The U.S. Marshals Service suffered a security breach over a week ago that resulted in the compromise of sensitive information, multiple senior U.S. law enforcement officials said Monday.
In a statement Monday, U.S. Marshals Service (USMS) spokesperson Drew Wade acknowledged the breach, telling NBC News: "The affected system contains law enforcement sensitive information, including returns from legal process, administrative information, and personally identifiable information pertaining to subjects of USMS investigations, third parties, and certain USMS employees."
Wade said the incident occurred on Feb. 17, when the Marshals Service "discovered a ransomware and data exfiltration event affecting a stand-alone USMS system."

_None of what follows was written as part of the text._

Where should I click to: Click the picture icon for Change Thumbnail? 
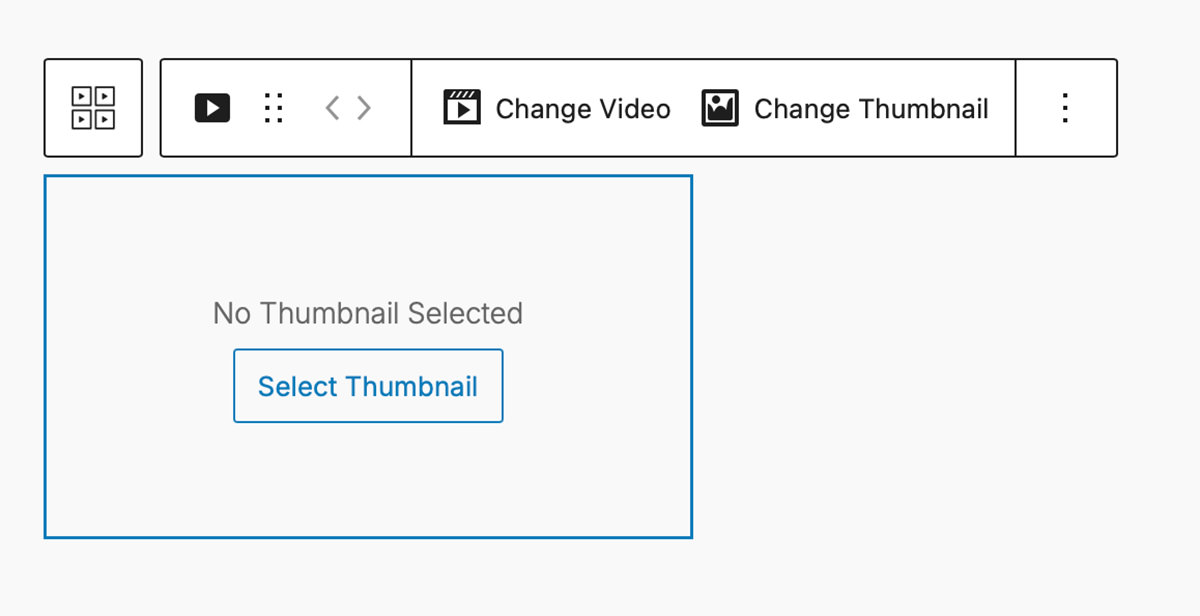(720, 108)
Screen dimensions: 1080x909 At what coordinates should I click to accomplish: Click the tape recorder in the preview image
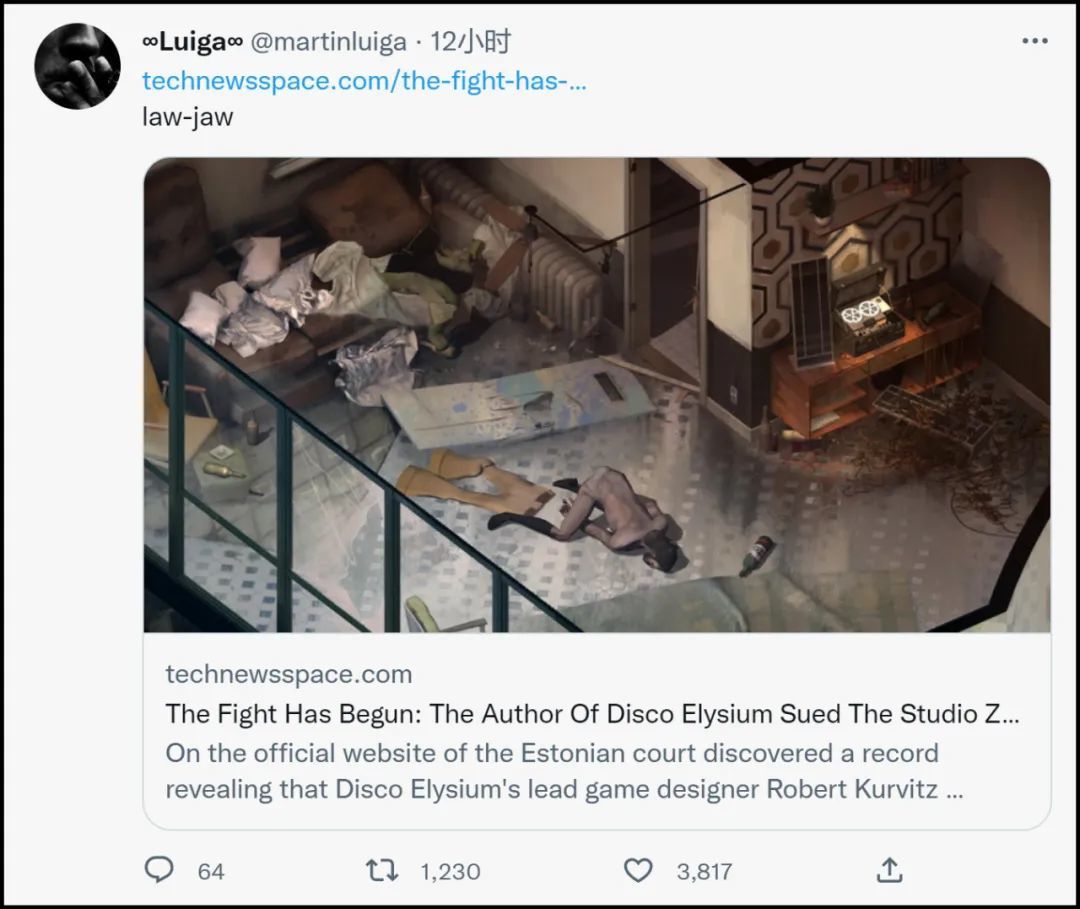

After the ransomware was discovered the system was disconnected from the network and the Justice Department began a forensic investigation, Wade said.
Read more from NBC News:
He added that on Feb. 22, after the agency briefed senior department officials on the incident, "those officials determined that it constitutes a major incident."
The investigation is ongoing, Wade said.
A senior law enforcement official familiar with the incident said the breach did not involve the database involving the Witness Security Program, commonly known as the witness protection program. The official said no one in the witness protection program is in danger due to the breach.
Nevertheless, the official said, the incident is significant and contains law enforcement sensitive information pertaining to the subjects of Marshals Service investigations.
The official said that the agency has been able to develop a workaround so that it's able to continue operations and efforts to track down fugitives.